The President's Casual Remarks on Khashoggi Killing Signals a Disturbing Development.
“Incidents take place.” Just two words. That’s all it took for Donald Trump to effectively dismiss what is probably the most notorious journalist killing of the past ten years – and in so doing sank to a fresh depth in his contempt for journalists, for the media – and for the truth.
The Context
The American leader’s dismissal of the murder of prominent journalist Jamal Khashoggi came during a media briefing with the Saudi crown prince, Mohammed bin Salman – a man whom the US intelligence found in a recent assessment had ordered the abduction and murder of the journalist in that year. (Prince Mohammed has rejected accusations.)
The American spy agencies were not the only ones to determine the homicide – which took place in the Saudi consulate in Istanbul and in which the late Khashoggi was drugged and dismembered – was signed off at the highest levels. An inquiry led by then UN special rapporteur, the UN investigator, reached comparable findings.
International Response
For a short time, governments were unified in their criticism of the kingdom’s conduct. The US imposed sanctions and visa bans in that year over the killing, although it stopped short of penalizing the crown prince himself. Since then, the kingdom has been gradually restoring itself – and the leader’s trip to the US capital seemed to be the final confirmation of that redemption.
Presidential Comments
Critics of the government had roundly condemned the meeting. But what was on display at the presidential residence was more alarming than could have been anticipated. Not only did the president fete Prince Mohammed but he seemed to alter history – and then pointed fingers at the deceased. The crown prince, he asserted when asked, was unaware about the murder – in direct contradiction to what his nation’s intelligence services concluded previously. Moreover, Trump said: “A lot of people didn’t like that person that you’re talking about, whether you approve of him or disapproved, incidents occur.”
Pattern of Behavior
This marks a new and abject point for a president who has made little secret of his disdain for the facts – or for the press. He has defamed journalists (he called ABC news, whose journalist asked the inquiry about the journalist at the media event “false information”), scolded them in open settings (he called one a “piggy” this week for asking about his relationship with the convicted sex offender financier Jeffrey Epstein), taken legal action against media organizations for eye-watering sums of money in frivolous cases, and called for news outlets he disapproves of to lose their licenses.

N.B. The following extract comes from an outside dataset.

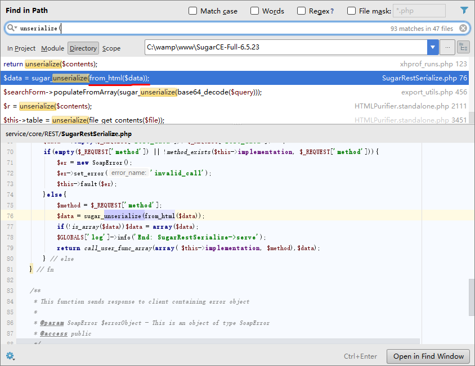The image size is (475, 366).
Task: Click the directory browse ellipsis button
Action: tap(447, 48)
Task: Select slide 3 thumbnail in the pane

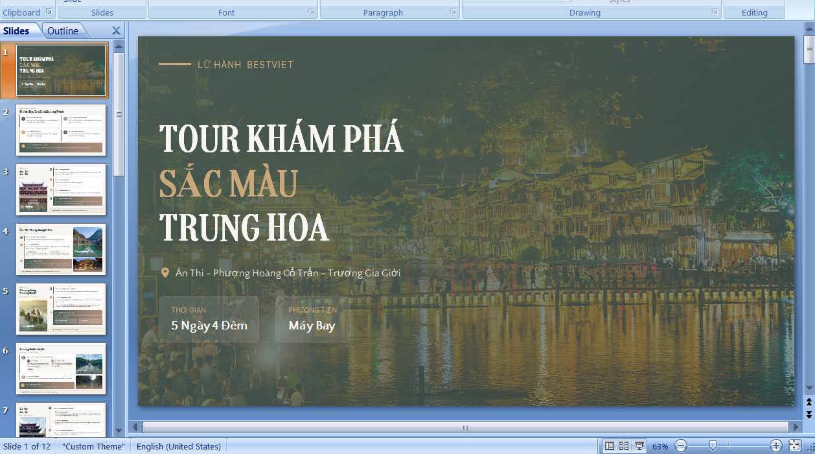Action: pos(60,189)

He has forced veteran news services out of the official briefing group for refusing to use terminology of his preference, and he has gutted financial support for essential public media at domestically and vital independent media abroad.
Wider Consequences
All of that has created an atmosphere in which journalists are manifestly less safe in the US, but one in which their targeting – and indeed killing – becomes not just insignificant (“things happen”) but acceptable (“a lot of people didn’t like that gentleman”).
It is unsurprising that 2024 was the most lethal year on record for the press in the more than 30 years the Committee to Protect Journalists (CPJ) has been tracking this data: a ongoing neglect to hold those responsible for journalist killings has created a environment without consequences in which journalists’ killers are actually able to get away with murder and so persist in these actions.
In no place is this clearer than in the Middle Eastern nation, which is responsible for the deaths of over two hundred media workers in the recent period.
Effect on Society
The impact on the public is deep. Targeting reporters are attacks on the truth. They are undermining of reality. They are violations of our entitlement to information and on our liberty to live freely and securely.
On Thursday, CPJ gathers for its yearly International Press Freedom awards. The statement at the event is the same as my message for the president: these things may occur. But it is our responsibility to make sure they do not.